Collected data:
**********

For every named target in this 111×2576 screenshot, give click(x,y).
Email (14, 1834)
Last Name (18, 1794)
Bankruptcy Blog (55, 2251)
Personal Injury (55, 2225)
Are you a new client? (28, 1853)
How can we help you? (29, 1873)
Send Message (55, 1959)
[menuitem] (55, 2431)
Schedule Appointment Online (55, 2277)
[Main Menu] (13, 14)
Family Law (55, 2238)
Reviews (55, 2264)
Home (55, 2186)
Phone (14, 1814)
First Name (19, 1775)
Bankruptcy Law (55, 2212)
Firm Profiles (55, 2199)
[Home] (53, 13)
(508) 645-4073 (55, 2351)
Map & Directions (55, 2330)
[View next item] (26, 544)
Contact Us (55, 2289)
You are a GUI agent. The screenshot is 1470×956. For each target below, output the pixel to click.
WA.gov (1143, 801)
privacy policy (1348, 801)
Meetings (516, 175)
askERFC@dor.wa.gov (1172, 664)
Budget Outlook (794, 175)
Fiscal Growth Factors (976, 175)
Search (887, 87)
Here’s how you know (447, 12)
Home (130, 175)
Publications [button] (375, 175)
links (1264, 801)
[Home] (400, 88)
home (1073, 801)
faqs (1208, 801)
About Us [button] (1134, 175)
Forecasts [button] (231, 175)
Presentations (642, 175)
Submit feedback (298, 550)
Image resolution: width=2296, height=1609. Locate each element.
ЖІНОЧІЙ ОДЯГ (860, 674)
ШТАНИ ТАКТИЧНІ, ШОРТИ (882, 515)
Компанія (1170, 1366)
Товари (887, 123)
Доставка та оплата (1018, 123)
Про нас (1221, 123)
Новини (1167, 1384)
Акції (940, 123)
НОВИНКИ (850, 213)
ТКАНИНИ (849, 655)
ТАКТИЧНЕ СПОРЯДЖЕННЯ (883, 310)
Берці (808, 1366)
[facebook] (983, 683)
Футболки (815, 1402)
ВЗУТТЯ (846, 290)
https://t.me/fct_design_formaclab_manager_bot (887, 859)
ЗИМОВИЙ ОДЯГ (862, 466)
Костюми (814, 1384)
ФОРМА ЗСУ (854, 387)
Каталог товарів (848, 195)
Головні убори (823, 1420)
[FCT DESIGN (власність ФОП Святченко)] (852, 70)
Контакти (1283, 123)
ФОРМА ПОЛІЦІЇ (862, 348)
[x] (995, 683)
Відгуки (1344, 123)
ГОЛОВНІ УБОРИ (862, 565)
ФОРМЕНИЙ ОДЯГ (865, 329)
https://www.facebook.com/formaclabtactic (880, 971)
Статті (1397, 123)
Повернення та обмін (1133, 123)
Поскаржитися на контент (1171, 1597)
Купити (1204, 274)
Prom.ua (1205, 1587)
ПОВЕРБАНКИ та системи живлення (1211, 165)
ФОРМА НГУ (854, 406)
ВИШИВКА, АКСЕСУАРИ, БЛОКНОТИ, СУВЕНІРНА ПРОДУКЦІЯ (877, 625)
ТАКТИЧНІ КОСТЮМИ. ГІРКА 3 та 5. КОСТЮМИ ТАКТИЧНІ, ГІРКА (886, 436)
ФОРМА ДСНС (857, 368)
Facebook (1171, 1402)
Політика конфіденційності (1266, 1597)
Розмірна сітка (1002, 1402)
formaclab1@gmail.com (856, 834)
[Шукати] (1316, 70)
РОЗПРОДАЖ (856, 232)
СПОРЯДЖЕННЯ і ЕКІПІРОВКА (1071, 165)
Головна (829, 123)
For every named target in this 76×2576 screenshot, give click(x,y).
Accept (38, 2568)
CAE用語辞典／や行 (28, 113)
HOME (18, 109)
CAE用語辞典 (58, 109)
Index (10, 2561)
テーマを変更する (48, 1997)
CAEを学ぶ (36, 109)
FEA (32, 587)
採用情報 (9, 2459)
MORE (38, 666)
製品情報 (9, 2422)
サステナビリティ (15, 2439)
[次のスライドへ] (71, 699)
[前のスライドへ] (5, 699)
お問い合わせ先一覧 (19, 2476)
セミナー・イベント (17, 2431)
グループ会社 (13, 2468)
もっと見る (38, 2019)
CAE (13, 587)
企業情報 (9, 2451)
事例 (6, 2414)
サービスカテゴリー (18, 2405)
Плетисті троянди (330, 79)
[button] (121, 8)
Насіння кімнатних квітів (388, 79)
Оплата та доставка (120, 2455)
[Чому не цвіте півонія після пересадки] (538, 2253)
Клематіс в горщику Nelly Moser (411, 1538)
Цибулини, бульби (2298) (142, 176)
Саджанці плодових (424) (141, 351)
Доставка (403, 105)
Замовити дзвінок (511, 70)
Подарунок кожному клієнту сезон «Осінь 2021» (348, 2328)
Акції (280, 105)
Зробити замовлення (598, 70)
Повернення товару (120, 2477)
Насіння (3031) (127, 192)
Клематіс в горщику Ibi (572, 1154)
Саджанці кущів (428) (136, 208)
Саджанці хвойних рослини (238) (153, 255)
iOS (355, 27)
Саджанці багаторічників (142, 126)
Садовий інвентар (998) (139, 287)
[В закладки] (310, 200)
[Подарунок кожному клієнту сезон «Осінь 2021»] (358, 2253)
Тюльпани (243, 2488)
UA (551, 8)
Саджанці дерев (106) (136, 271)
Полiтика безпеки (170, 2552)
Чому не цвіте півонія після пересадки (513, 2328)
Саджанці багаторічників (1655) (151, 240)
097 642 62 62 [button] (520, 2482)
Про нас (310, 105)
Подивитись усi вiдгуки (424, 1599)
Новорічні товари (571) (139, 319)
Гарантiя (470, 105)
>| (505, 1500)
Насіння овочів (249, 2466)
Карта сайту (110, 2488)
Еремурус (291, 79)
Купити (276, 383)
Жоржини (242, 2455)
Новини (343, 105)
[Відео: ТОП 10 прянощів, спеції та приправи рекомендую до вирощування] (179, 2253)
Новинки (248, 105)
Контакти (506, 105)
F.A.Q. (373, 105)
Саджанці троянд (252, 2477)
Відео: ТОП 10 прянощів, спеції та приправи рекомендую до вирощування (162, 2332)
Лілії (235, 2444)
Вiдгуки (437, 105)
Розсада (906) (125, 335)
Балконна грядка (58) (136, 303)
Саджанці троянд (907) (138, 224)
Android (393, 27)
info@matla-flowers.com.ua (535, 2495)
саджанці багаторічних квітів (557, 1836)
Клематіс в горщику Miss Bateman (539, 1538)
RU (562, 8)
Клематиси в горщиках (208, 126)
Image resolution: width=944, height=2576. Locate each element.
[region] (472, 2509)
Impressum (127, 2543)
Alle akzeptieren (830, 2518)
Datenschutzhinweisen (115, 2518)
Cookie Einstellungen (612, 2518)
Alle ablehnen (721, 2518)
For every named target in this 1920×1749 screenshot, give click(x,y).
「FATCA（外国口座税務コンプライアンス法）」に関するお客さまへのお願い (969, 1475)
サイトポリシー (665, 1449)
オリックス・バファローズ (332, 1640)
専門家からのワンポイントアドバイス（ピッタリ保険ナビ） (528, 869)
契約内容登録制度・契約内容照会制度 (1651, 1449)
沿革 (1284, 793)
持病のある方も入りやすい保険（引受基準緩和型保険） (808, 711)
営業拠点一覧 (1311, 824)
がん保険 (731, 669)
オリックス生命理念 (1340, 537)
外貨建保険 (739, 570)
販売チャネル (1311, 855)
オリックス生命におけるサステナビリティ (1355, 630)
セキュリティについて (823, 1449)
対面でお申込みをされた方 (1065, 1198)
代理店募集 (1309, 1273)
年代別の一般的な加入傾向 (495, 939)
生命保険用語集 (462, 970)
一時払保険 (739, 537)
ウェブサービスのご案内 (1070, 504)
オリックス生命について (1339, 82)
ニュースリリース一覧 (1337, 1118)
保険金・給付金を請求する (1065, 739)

**********

WHAT IS REQUIRED:
Would you please copy exactly the part of the entries above that begins at the line containing "Вiдгуки (437, 105)" and ends at the line containing "Alle ablehnen (721, 2518)", both lines included?

RESULT FOR THIS TASK:
Вiдгуки (437, 105)
Розсада (906) (125, 335)
Балконна грядка (58) (136, 303)
Саджанці троянд (907) (138, 224)
Android (393, 27)
info@matla-flowers.com.ua (535, 2495)
саджанці багаторічних квітів (557, 1836)
Клематіс в горщику Miss Bateman (539, 1538)
RU (562, 8)
Клематиси в горщиках (208, 126)
Image resolution: width=944, height=2576. Locate each element.
[region] (472, 2509)
Impressum (127, 2543)
Alle akzeptieren (830, 2518)
Datenschutzhinweisen (115, 2518)
Cookie Einstellungen (612, 2518)
Alle ablehnen (721, 2518)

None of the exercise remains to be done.